The United States on Wednesday said Secretary of State John Kerry was keen to visit Pakistan soon and his skipping Pakistan during the Asia trip starting this week was “absolutely not” a snub to the key South Asian country.
The State Department said Kerry wanted to spend sufficient time to discuss the wide-ranging cooperation between the two countries.
“Secretary Kerry plans to visit Pakistan as soon as his schedule permits. He will meet the new civilian government, which just took office there,” State Department spokesperson Jen Psaki said.
The spokesperson said Kerry’s not going to Pakistan on the trip to Asia, which included a stop in New Delhi, was “absolutely not” a snub to the country.
“The secretary is ready to go, he wants to go. We are working on scheduling the time to go.”

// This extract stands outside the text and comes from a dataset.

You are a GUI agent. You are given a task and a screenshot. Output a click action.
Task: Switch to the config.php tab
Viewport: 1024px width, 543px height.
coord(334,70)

“Given the range of issues of mutual importance to both us and Pakistan including, of course, counterterrorism and coordination on that, it is very important for Secretary Kerry that he gets sufficient time in Pakistan, when he travels there,” she explained.
“We wanted to make some decisions that enabled him at his request to be able to spend good amount of time on the ground,” she said.
On the controversial US drone strikes, the spokesperson said Washington had an ongoing dialogue with the Pakistan on it.
During his trip to India, Kerry was likely to address regional issues.
“As always we encourage cooperation, consultation, discussion between the government of India and the government of Pakistan. Our position has not changed on Kashmir, as you know. And those discussions are up to the governments of India and Pakistan,” Psaki said.
She was responding to a question in the backdrop of the killing of a 10-year-old girl in Indian firing across the Line of Control in Azad Kashmir, the Indian fighter jets’ violation of Pakistani airspace and the US stance on encouraging dialogue between the two South Asian nuclear powers.